Hey Dave.
Thanks for the reply. I wasn't sure my message had gone to the list. Is
there a list archive somewhere I can browse?
I quickly realized my mistake about trying to use the signature script and
figured out how to get the prev tx outputs instead. So that is working now.
I understand the points you make about the address index being a hack,
etc. However, it is a very useful hack for my application where I need to
display a list of transactions (in/out) for an arbitrary set of addresses.
I guess it is useful for others also or it wouldn't be there. Indeed, the
existence of the address index and searchrawtransactions API is what
motivated me to try out btcd in the first place. Then I found that the
API is 95% of the way there, but needs one tweak to provide the data I need
and another tweak (filtering) for efficiency.
So I am working on those two things (separately). I hope to get my changes
merged in, but if that's not possible I guess I'll just have to run a
fork. Either way, btcd is making possible what other offerings couldn't.
I've actually conducted a pretty thorough review of presently available
blockchain APIs before finding btcd.
Specifically:
bitcoind -- doesn't maintain address index and has no way to query
transactions for arbitrary addresses.
toshi -- provides addr tx API without limits/paging and works for my
needs. However:
1) too slow with large transactions.
2) I hacked the code and added filtering for massive API speedup,
however:
the giant DB takes forever (months) to fully sync without
SSD.
obelisk -- difficult to interface with. didn't investigate further.

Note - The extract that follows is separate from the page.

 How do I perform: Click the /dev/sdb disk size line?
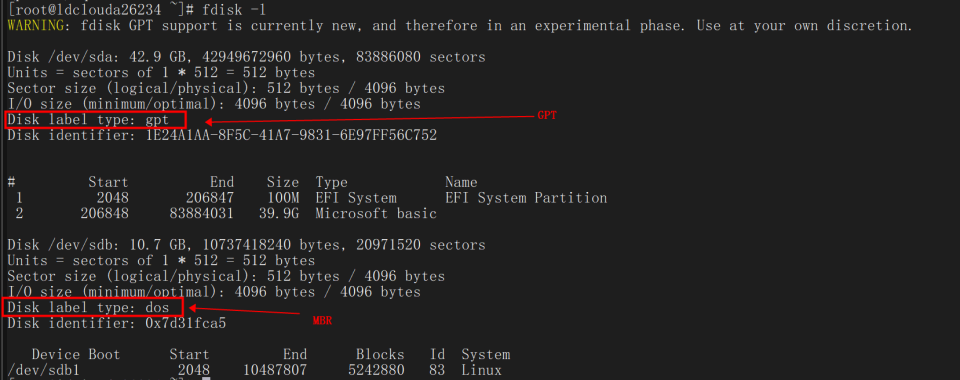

other online APIs -- do not offer self-host. Also all require paging of
tx data, which is too slow and cumbersome for my needs. At least one has
hard-coded limit of 100 with no paging. some require API key which is
annoying and limits usefulness of my open-source tool.
In case anyone is wondering, the (optional) filtering I refer to above
would modify searchrawtransactions so that it only returns inputs and
outputs that reference the input address. ( technically: the vin's
prev_out tx references... ) This should result in huge speedups for
large transactions with hundreds of outputs. With toshi, this change made
a 28mb json result drop to a few k and go from 10+ seconds to about .01 sec.